Beyond federal taxes, all illegals automatically pay state sales taxes that contribute to the upkeep of public facilities they use (such as roads) and pay property taxes through their rent that contribute to the schooling of their children. The nonpartisan National Research Council found that when the taxes paid by the children of low-skilled immigrant families (most of whom are illegal) are factored in, parents and children combined contribute an average of $80,000 more to federal coffers than they consume over their lifetimes.
It's true that many illegal migrants impose a strain on border communities on whose doorstep they first arrive, broke and unemployed. To solve this problem equitably, these communities might receive the surplus taxes the federal government collects from immigrants.
Immigrant bashers are using the "costs" of undocumented aliens to whip up indignation against people they don't want here in the first place. In the real world, illegals are not milking the government. If anything, it's the other way around.
Shikha Dalmia is a senior analyst at the Reason Foundation. A version of this article was distributed by the Knight Ridder/Tribune News Service.
Where's the Mayhem?
Don't believe the neo–Know Nothing hype.
Tony Snow
Illegal immigration seems to have spawned a dreary debate about the merits of Mexicans, when it should be drawing attention instead to a very different matter: how to build on the luster and wonder of the American dream.
Immigration is not the pox neo-Know Nothings make it out to be. Begin with the astounding influx of illegal immigrants, the vast majority of whom hail from Mexico. While the population includes an eye-popping number of crooks, drug dealers, and would-be welfare sponges, it also provides a helpful prop for sustaining American economic growth and cultural dynamism.
Princeton University sociologist Douglas S. Massey reports that 62 percent of illegal immigrants pay income taxes (via withholding) and 66 percent contribute to Social Security. Forbes magazine notes that Mexican illegals aren't clogging up the social-services system: Only 5 percent receive food stamps or unemployment assistance; 10 percent send kids to public schools. Skeptics counter that immigrants have clogged our hospitals, which is true—but primarily in places that offer lavish benefits to illegal immigrants.

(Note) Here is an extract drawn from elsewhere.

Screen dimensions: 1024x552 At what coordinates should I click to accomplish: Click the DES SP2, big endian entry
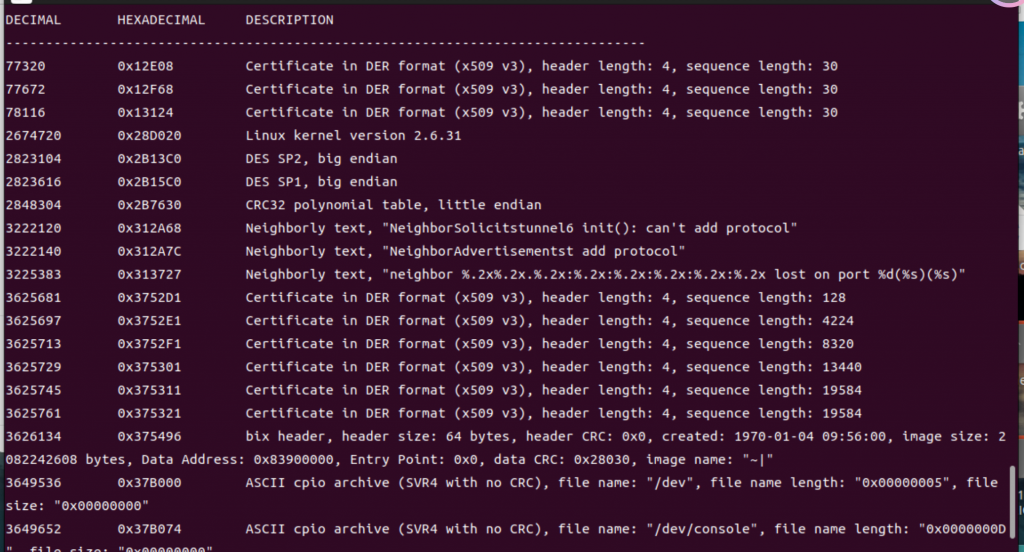(321, 158)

On the work front, Hispanic unemployment has tumbled to 5.5 percent, only slightly above the national average of 4.7 percent and considerably lower than the black unemployment rate of 9.3 percent. Economist Larry Kudlow praises Hispanic entrepreneurship: "According to 2002 Census Bureau data, Hispanics are opening businesses at a rate three times faster than the national average. In addition, there were almost 1.6 million Hispanic-owned businesses generating $222 billion in revenue in 2002."
As for crime, the picture doesn't quite conform to conventional wisdom. Heather MacDonald of the Manhattan Institute discovered that illegal immigrants in 2004 accounted for 95 percent of all outstanding homicide warrants in Los Angeles and two-thirds of unserved felony warrants. (Gangs, aided and abetted by laws that prevent local officials from handing illegal-immigrant criminals over to federal authorities, account for much of the mayhem.) Yet the most comprehensive survey to date of national crime data concludes, "In the small number of studies providing empirical evidence, immigrants are generally less involved in crime than similarly situated groups, despite the wealth of prominent criminological theories that provide good reasons why this should not be the case."
Authors Ramiro Martinez Jr. and Matthew T. Lee note that the Latino homicide rate in Miami is three times that of El Paso, Texas, which has one of the nation's largest immigrant populations. That's not just an anomaly. Another major study, "U.S. Impacts of Mexican Immigration," by Michael J. Greenwood and Marta Tienda, reports that "crime rates along the border are lower than those of comparable non-border cities."
This doesn't mean immigrants from Mexico are saints; it just means they may not be the marauding horde some make them out to be. As it turns out, crime rates in the highest-immigration states have been trending significantly downward. Total crime and property crime in California are half what they were in 1980; violent crime has fallen more than a third. The state's Hispanic population during that time increased 120 percent. Similar trends apply in other high-traffic states, with the exception of Colorado. While Arizona's population grew 41.8 percent between 1993 and 2003, for instance, the rates for every major category of crime fell.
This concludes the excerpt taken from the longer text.